STATEMENT OF FINANCIAL ACCOUNTING STANDARDS NO. 146, ACCOUNTING FOR COST
ASSOCIATED WITH EXIT OR DISPOSAL ACTIVITIES
In June 2002, the Financial Accounting Standards Board issued Statement
of Financial Accounting Standards No. 146, "Accounting for Costs Associated with
Exit or Disposal Activities" (FAS 146), which is effective for all
restructuring, exit, or disposal activities that are initiated after December
31, 2002. FAS 146 requires that a liability for a cost associated with an exit
or disposal activity be recognized when the liability is incurred rather than at
the date on which an entity commits to a plan to restructure, exit, or dispose
of a facility. This statement applies, but is not limited to, termination
benefits provided to current employees, contract termination costs, and costs
incurred to consolidate facilities or
-20-
relocate employees. We currently do not believe that our adoption of FAS 146
during the first quarter of 2003 will adversely affect our results of operations
or financial position, although FAS 146 may change the time period in which we
recognize costs associated with future restructuring, exit, or disposal
activities.
STATEMENT OF FINANCIAL ACCOUNTING STANDARDS NO. 148, ACCOUNTING FOR
STOCK-BASED COMPENSATION - TRANSITION AND DISCLOSURE
In December 2002, The Financial Accounting Standards Board issued
Statement of Financial Accounting Standard No. 148, "Accounting for Stock-Based
Compensation - Transition and Disclosure" (FAS 148). FAS 148 amends Financial
Accounting Standard No. 123, "Accounting for Stock Based Compensation" (FAS
123), which provides entities with alternative methods of transition should they
decide to voluntarily change from the intrinsic value method of recognizing
stock based compensation as permitted under APB 25 to the fair value method. FAS
148 also amends FAS 123 to require disclosure in both annual and interim
financial statements about the method of recognizing stock-based compensation.
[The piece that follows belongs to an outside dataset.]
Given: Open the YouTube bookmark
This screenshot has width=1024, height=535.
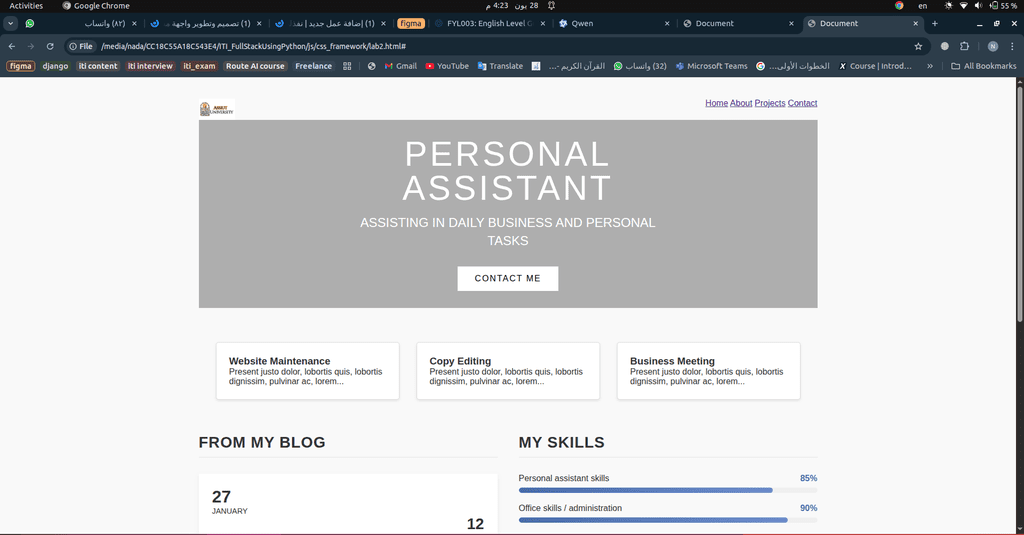Looking at the screenshot, I should (447, 66).
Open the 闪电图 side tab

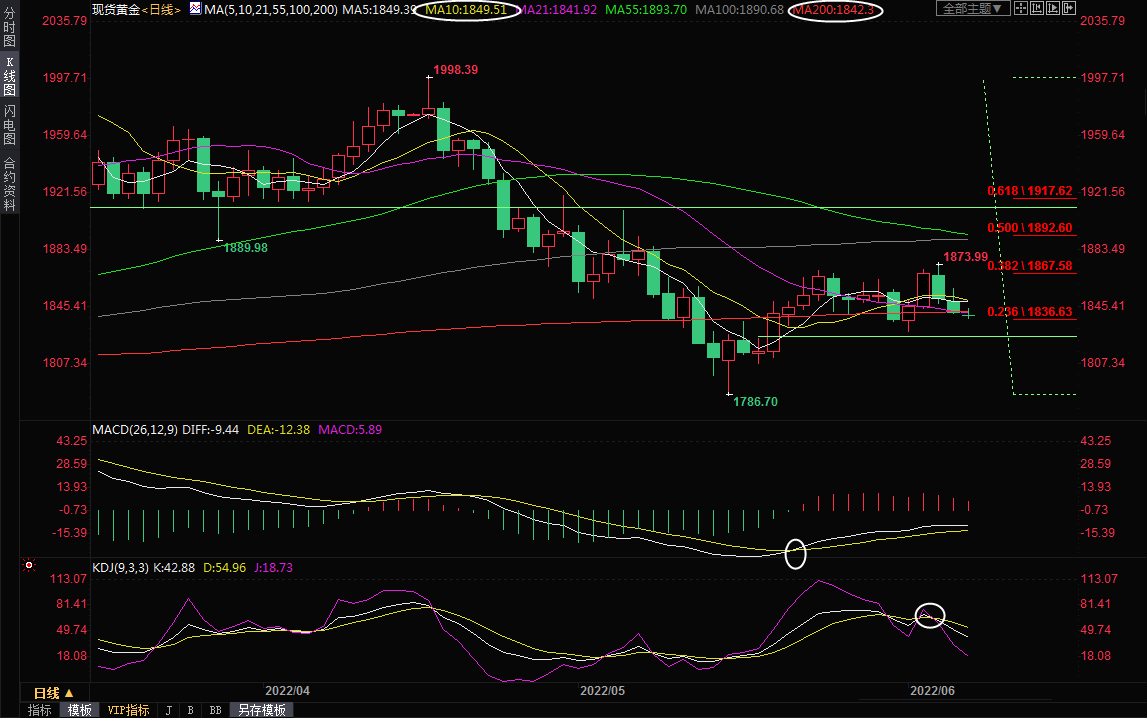pos(9,124)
No stock options were outstanding during 2002, 2001, or 2000.
ITEM 7A. QUANTITATIVE AND QUALITATIVE DISCLOSURES ABOUT MARKET RISK
We do not invest in or trade market risk sensitive instruments. We also
do not have any foreign operations or any significant amount of foreign sales
and, therefore, we believe that our exposure to foreign currency exchange rate
risk is minimal.
At December 31, 2002, we had $35,049,000 of outstanding floating-rate
debt at interest rates equal to either LIBOR plus 2 1/2%, LIBOR plus 2 3/4%,
prime rate plus 1%, prime rate plus 3/4%, or the prime rate. Currently we do not
purchase derivative financial instruments to hedge or reduce our interest rate
risk. As a result, changes in either LIBOR or the prime rate affect the rates at
which we borrow funds under these agreements.
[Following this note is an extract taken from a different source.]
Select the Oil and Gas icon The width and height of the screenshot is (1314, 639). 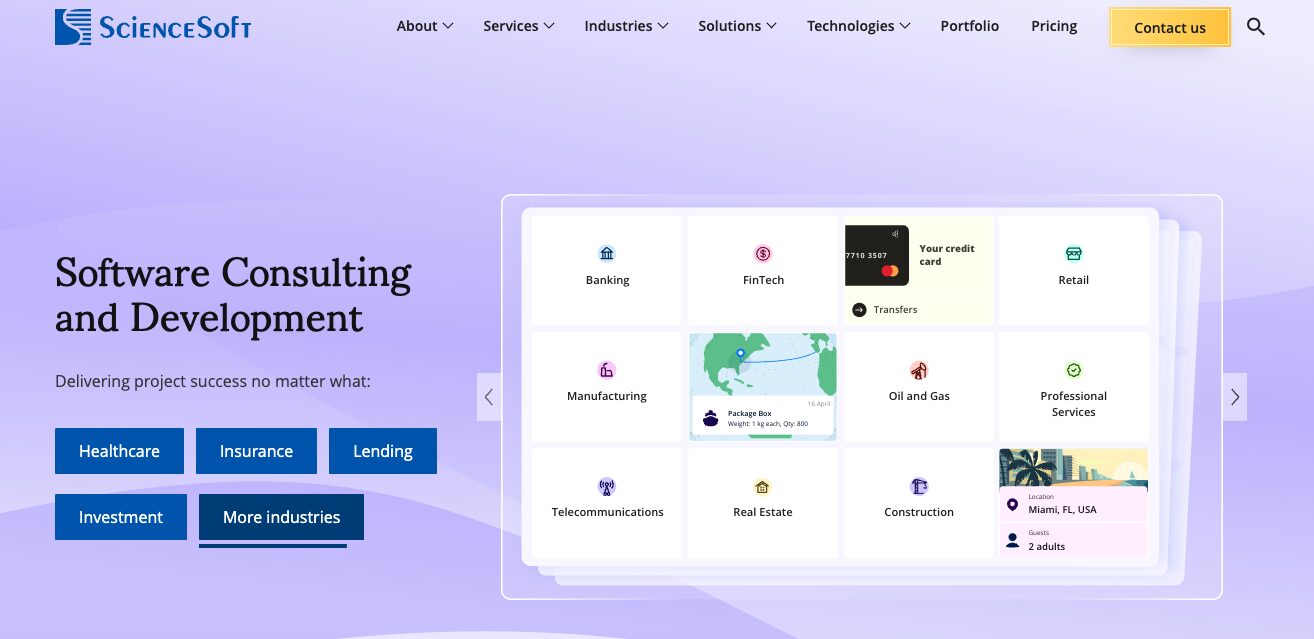(x=918, y=369)
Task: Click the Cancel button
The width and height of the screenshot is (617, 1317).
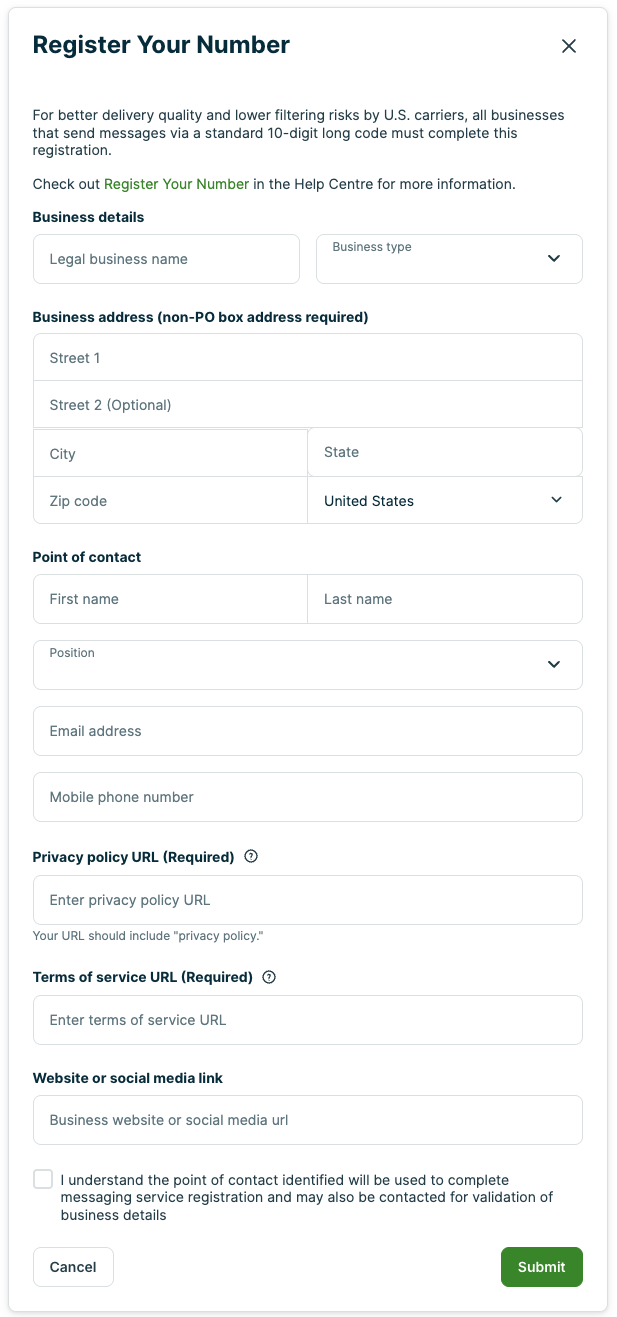Action: [73, 1267]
At December 31, 2002, we had outstanding $37,200,000 of fixed-rate,
long-term debt with a weighted-average interest rate of 12.6%, of which
$34,912,000 has matured. We have received tenders of over 99% of our 12 3/4%
senior subordinated notes in exchange for new 11 1/2% senior subordinated notes
due August 1, 2007, in a principal amount equal to the principal amount of the
existing 12 3/4% senior subordinated notes being exchanged plus the accrued and
unpaid interest thereon through the day before the date the exchange is
effected, which accrued interest will total $470.000 for each $1,000 principal
amount of 12 3/4% senior subordinated notes exchanged, if the exchange offer is
consummated on April 8, 2003. The holder of our 14% junior subordinated notes
has agreed to exchange the $347,000 principal amount of those notes for new 12
1/2% junior subordinated notes due November 1, 2007, and to convert the accrued
interest on the notes into shares of common stock. If the other aspects of the
financial restructuring are completed, we have proposed to repurchase our
$7,500,000 senior, unsecured note for $5,550,000 plus interest on that amount
from November 1, 2002, to the date of repurchase, at the prime rate.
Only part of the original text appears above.